Your goal
In the data that follows, count the lines in which the word "hamburger" occurs, and report that figure alone.

╔══

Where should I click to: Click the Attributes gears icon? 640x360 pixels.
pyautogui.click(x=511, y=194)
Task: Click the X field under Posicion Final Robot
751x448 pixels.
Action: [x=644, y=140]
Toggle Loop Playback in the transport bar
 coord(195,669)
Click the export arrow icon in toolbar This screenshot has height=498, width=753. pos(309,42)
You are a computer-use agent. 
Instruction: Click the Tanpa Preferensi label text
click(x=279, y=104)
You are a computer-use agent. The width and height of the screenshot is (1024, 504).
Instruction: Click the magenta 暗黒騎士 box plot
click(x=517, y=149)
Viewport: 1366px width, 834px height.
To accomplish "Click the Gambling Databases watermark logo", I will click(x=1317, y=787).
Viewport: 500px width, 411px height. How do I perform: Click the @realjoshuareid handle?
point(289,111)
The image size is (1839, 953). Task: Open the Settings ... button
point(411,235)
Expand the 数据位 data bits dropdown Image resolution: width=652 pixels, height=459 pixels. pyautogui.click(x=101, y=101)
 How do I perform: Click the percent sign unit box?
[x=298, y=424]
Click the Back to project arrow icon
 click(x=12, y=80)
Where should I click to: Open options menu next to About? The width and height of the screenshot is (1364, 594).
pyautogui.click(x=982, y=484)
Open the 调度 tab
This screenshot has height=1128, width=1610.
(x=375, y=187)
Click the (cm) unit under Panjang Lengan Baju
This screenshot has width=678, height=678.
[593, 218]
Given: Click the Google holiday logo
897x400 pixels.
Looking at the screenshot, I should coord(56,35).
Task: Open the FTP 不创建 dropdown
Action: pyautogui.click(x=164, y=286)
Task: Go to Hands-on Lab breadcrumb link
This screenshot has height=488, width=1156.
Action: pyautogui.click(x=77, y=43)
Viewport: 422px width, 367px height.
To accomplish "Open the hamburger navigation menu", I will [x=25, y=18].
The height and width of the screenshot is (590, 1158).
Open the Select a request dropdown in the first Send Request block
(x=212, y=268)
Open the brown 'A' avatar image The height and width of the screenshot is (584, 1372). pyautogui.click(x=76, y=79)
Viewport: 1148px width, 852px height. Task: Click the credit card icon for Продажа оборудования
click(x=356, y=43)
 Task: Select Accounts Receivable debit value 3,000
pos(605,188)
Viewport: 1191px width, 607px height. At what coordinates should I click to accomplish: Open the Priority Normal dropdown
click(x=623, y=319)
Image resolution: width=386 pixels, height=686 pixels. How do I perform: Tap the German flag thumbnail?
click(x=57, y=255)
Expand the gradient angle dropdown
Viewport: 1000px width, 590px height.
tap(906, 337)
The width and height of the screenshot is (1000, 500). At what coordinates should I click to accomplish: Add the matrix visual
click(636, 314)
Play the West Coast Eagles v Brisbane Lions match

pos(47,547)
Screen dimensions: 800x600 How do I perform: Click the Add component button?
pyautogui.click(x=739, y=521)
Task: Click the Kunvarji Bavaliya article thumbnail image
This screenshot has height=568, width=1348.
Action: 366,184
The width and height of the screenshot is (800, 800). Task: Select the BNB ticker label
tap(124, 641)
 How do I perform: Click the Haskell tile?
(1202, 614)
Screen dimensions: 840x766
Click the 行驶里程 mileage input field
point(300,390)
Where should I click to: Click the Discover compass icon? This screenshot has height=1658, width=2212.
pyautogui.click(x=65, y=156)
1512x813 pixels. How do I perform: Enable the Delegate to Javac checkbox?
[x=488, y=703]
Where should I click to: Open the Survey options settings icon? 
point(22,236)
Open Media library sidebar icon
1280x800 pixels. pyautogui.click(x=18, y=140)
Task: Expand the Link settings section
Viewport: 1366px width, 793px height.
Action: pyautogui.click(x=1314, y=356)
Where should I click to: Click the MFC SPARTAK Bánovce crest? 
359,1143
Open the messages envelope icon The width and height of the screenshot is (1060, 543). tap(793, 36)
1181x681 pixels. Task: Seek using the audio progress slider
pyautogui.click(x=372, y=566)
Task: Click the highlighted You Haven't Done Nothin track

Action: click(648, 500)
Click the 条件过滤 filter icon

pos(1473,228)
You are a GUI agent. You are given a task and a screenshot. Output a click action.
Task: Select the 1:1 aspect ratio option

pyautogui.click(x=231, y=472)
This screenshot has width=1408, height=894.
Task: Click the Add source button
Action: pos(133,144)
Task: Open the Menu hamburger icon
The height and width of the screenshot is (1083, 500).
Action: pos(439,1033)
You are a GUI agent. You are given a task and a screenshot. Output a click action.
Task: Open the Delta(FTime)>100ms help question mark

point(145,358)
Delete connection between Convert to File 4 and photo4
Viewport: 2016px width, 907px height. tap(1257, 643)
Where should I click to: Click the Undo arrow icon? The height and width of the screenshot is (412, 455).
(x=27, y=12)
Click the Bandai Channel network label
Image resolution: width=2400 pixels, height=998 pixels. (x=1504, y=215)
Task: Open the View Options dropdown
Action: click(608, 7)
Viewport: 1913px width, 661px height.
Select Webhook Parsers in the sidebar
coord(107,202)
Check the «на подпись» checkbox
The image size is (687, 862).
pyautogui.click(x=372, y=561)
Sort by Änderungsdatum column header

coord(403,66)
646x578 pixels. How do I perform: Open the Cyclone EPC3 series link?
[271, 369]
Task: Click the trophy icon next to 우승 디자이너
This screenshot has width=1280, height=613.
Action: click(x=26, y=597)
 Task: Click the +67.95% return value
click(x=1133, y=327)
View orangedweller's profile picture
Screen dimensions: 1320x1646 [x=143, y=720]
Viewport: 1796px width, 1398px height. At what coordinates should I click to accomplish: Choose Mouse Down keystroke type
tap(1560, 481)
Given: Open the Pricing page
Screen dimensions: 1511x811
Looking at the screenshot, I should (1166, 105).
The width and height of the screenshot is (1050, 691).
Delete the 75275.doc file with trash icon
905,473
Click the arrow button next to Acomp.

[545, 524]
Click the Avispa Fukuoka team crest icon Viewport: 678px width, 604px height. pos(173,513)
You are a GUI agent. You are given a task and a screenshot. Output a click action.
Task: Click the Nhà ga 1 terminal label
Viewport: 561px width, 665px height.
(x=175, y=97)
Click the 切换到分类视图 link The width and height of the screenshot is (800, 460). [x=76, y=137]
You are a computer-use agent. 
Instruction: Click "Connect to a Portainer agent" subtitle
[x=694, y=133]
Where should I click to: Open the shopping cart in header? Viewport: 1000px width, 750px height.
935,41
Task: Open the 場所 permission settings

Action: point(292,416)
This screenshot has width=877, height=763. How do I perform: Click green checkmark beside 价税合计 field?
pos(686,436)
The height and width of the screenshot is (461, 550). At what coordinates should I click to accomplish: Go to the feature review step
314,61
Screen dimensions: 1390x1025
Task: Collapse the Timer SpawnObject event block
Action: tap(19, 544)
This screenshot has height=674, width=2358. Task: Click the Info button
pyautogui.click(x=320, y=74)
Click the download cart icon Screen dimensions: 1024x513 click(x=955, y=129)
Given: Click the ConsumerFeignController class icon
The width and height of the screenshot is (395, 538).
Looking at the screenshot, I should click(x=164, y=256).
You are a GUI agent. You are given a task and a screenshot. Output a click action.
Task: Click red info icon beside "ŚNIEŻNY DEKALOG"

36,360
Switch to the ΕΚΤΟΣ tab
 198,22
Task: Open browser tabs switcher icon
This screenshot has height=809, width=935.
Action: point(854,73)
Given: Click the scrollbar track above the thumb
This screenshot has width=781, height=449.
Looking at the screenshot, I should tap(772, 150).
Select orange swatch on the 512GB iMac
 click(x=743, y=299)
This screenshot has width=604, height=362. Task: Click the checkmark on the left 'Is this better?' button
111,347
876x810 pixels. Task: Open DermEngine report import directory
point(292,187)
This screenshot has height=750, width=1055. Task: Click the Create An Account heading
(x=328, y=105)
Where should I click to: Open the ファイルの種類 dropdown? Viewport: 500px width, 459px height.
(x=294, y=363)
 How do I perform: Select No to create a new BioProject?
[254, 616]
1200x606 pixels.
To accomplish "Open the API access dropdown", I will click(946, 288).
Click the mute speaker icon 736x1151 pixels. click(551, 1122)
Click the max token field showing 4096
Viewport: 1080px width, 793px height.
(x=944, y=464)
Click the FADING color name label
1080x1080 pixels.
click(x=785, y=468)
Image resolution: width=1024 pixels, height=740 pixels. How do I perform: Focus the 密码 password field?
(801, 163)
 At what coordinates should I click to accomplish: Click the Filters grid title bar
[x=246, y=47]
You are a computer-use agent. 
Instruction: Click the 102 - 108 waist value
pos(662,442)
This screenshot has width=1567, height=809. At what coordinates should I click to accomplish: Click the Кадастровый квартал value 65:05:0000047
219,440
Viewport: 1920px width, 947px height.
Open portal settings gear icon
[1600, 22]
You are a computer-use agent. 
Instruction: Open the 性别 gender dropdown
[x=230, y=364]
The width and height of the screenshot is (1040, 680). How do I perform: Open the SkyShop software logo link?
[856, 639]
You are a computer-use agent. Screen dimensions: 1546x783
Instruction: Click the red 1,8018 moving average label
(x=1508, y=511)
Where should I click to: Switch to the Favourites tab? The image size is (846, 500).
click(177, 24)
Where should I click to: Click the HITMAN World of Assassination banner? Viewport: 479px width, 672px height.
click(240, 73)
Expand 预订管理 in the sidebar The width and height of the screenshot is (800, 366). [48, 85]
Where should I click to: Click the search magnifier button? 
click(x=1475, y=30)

╚══

Your response
2